Vous allez sécher deboutte ; l’eau viendra jamais che’ vous !

j’étais cette enfant qui sifflait tout l’été,
l’oreille posée sur l’argile craquelée
d’un vieux chemin de terre
j’étais cette enfant qui écoutait
le chant secret des veines cachées

depuis je n’ai jamais arrêté
de chercher des sources

C’est peut-être cette histoire de veines et de sécheresse, cette aridité de ma campagne natale qui m’a poussée très jeune à être fascinée par les rivières. Je pense : légèreté, limons, vivants alluvions. Dans Expo habitat, mon premier recueil, j’écris à leur sujet

nous nageons carboniques
imbibés
satisfaits
loin des harassements rauques
des ahans
des édifices de sueurs
nous frayons
au confluent des fièvres

Au fil de mes projets d’écriture, à mesure que je creuse les contours de cette figure fascinante, que je détaille la manière dont ses lacis tissent et irriguent mon imaginaire, je réalise que la rivière constitue pour moi un lieu premier, fondateur, en même temps qu’un lieu d’effacement et de disparition. Curieux tiraillement. Dans un recueil en cours d’écriture je montre comment, dans les fosses, 

avides d’effacement
nous esquivons
nos mères inquiètes.

Nous nageons dans les fosses
là où les ruisseaux charrient
l’huile sainte
des peurs anciennes

Que charrient les rivières[1] ? Je pense : sangs et huiles, souilles et larmes, images et mémoires. Je pense à ces noyés, à ces vies, à ces maisons et moulins emportées par la crue des eaux, à ces ponts arrachés. Puis mon regard se déporte vers le lit de ces rivières que l’on condamne elles-mêmes à l’effacement. Je pense : drainage, capture, domptage. Si la rivière agit d’abord sur moi comme une figure intime, poétique et mélancolique, elle constitue également une figure commune et politique. Car le décor immédiat de nos vies est campé dans un milieu qui l’intègre et l’englobe, un patrimoine paysager qui se retrouve trop souvent dans l’angle mort de notre conscience. Dans Raisons communes, Fernand Dumont s’interroge :

n’est-ce pas […] dans le paysage quotidien que l’on doit reconnaître les symboles et les repères d’une continuité et d’une mémoire de sa propre humanité ? Telle est bien la signification première du patrimoine ; et on a tort de le ramener parfois à une attraction pour touristes ou à une aimable tocade d’archéologue amateur, alors qu’est en cause l’essentiel de ce que j’appelais la culture comme milieu. Quand je me promène dans une ville ou un village, je perçois à chaque pas des signes d’une humanité, la profondeur d’un passé; cela n’a rien à faire avec la nostalgie du poêle à bois ou de la chaise berçante[2].

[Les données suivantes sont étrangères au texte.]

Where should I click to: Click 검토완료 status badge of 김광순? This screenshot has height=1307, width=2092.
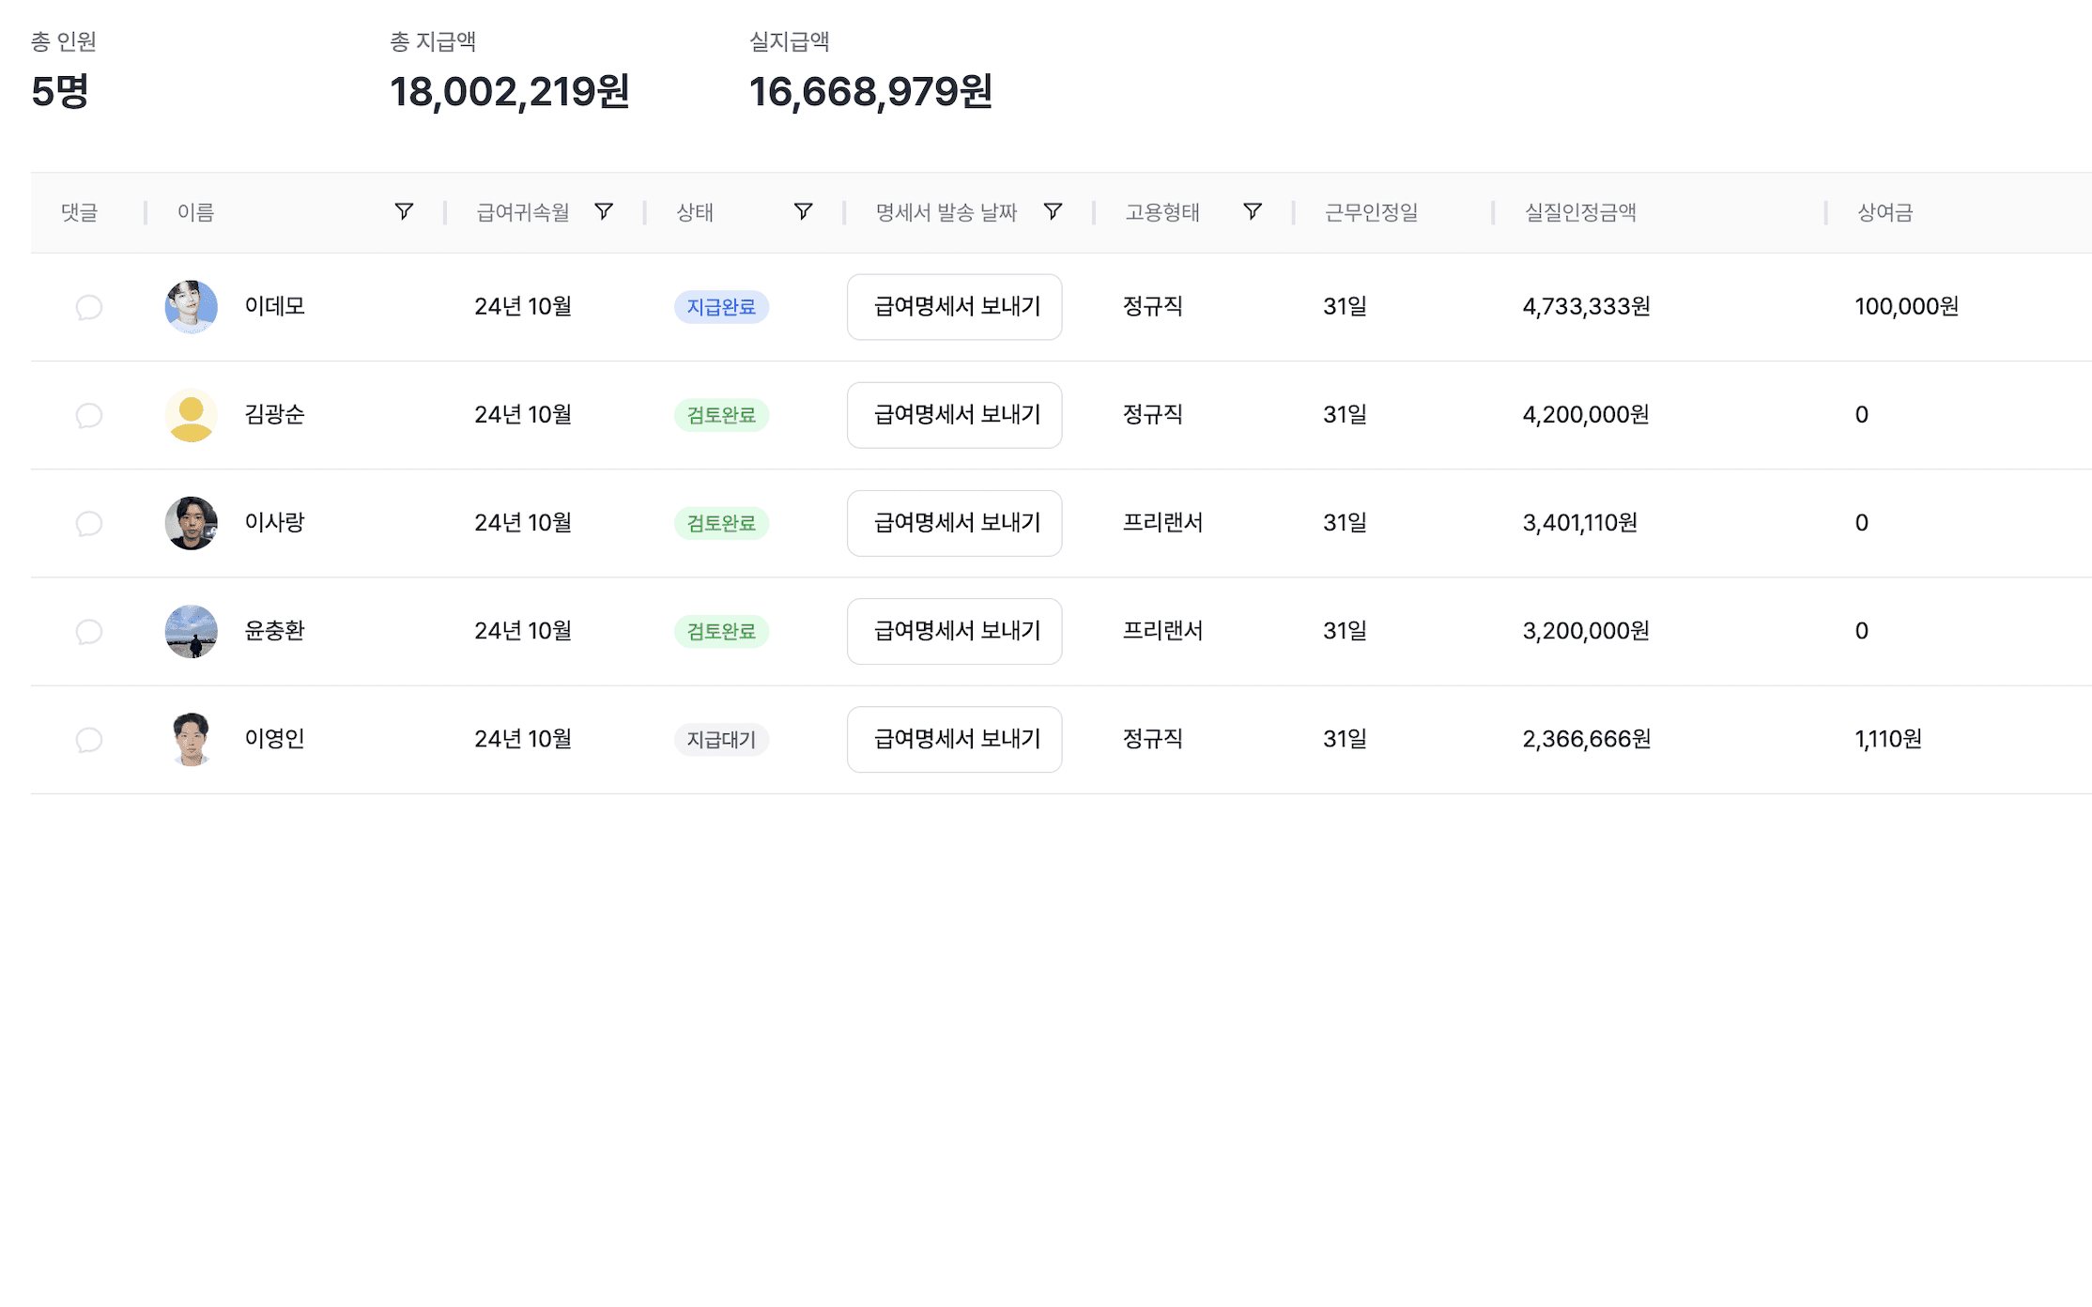click(x=721, y=415)
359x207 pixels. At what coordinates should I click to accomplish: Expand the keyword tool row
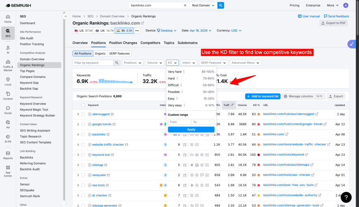point(78,155)
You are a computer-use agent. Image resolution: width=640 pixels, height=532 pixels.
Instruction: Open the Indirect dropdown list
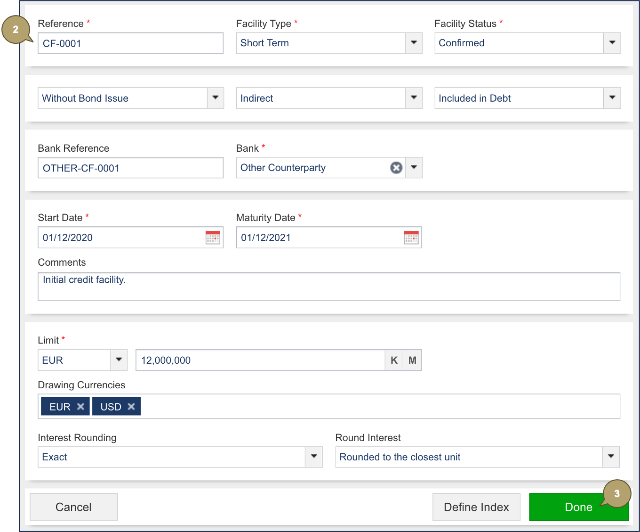tap(414, 98)
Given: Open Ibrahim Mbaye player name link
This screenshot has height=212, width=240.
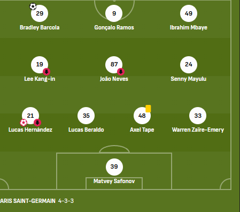Looking at the screenshot, I should (189, 27).
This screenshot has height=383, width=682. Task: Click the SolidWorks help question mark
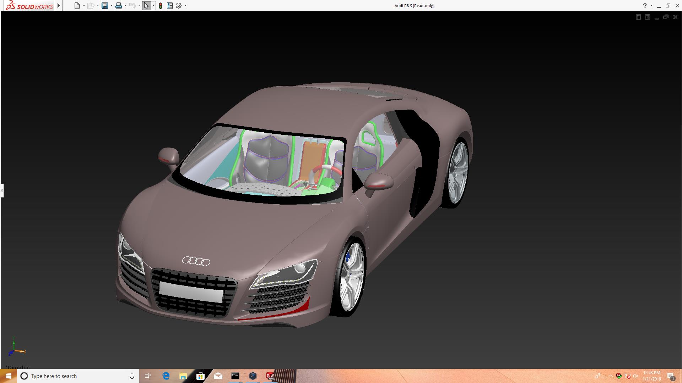click(645, 6)
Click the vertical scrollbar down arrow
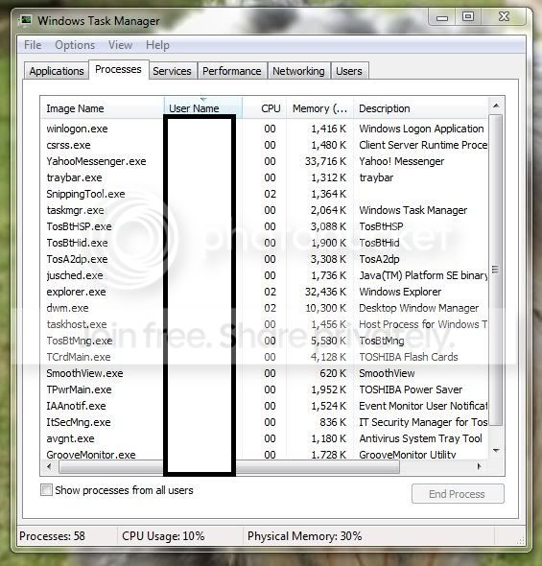The height and width of the screenshot is (566, 542). pos(496,450)
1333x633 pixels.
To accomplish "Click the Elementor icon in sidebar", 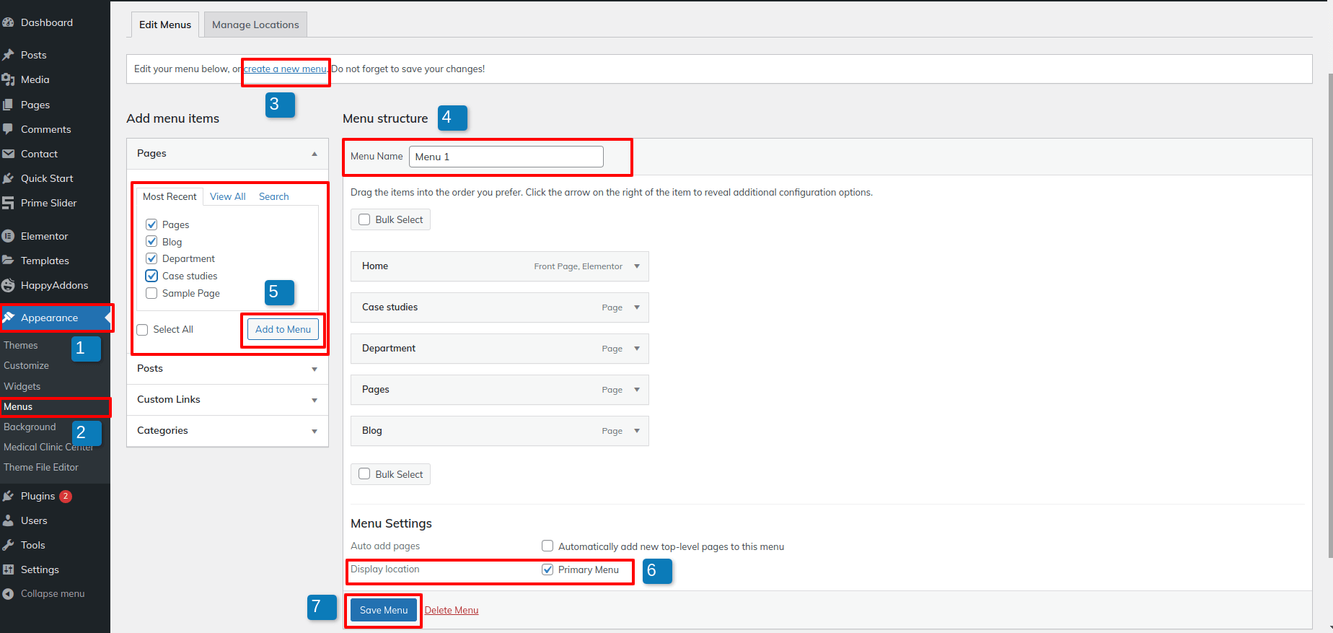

Je pense à l’orgueil fou qui préside à la capture et au domptage des rivières. Je pense au délire du vieil Auguste qui se croyait maître de l’eau et qui a jeté sa malédiction à deux cennes sur nos têtes : Vous allez sécher deboutte !  

Tout au long du XXe siècle, une idéologie du progrès de plus en plus orgueilleuse et bétonnée a peaufiné son travail de sape sur nos paysages par ses abrasements incessants. À la sobriété éclatante du déjà-là : forêts et rivières, étangs et clairières, s’est rapidement substituée l’enfilade faste et morne des centres commerciaux, fast-foods et concessionnaires auto liserés de bretelles d’autoroutes. Ce vaste mouvement d’urbanisation a provoqué une véritable pasteurisation de nos paysages qu’on a pacifiés, domptés et refoulés jusque dans leurs moindres aspérités. Dans son tout premier conte, daté de 1948, Jacques Ferron met en scène cette ville calfeutrée elle-même hors du paysage :

La campagne qui se glissait par les brèches avec des vaches, des cochons, des poules, des légumes et des arbres jusqu’au cœur de la cité, peu à peu reflua, remportant ses animaux, le bon air et la joie. Les maisons soudées l’une à l’autre, tout en continuant leur rôle d’habitation, servent désormais de murailles. Les brèches sont réparées. Plus de fuite, plus d’espace : la ville est bien cimentée[3].

Qu’arrive-t-il à un lieu qui nie le milieu sur lequel il s’érige, qui cherche trop longtemps à se soustraire à la coulée du temps en enfouissant au plus profond d’elle-même ses veines sauvages ? En 2012, une rivière souterraine se met à suinter et à fuir dans le sous-sol de l’hôpital Saint-François-d’Assise, dans le quartier Limoilou à Québec. La Lairet, une rivière oubliée, captive depuis le milieu des années 1950 d’un réseau de tuyaux serpentant sous la ville, se rappelle ainsi à notre mémoire et menace de sourdre entre les fondations du décor qui la dissimule depuis plus d’un demi-siècle :

L’Hôpital Saint-François d’Assise avait été planté sur ses berges en 1914, justement parce que le secteur campagnard était bucolique… Autour de 1940, l’urbanisation avait pris le dessus sur la verdure, le paisible cours d’eau était un égout à ciel ouvert. Les marées d’une quinzaine de pieds brassaient les déchets et autres rejets nauséabonds. Excédés, les religieuses et les médecins de l’établissement ont alors exigé l’enfouissement de la rivière Lairet[4].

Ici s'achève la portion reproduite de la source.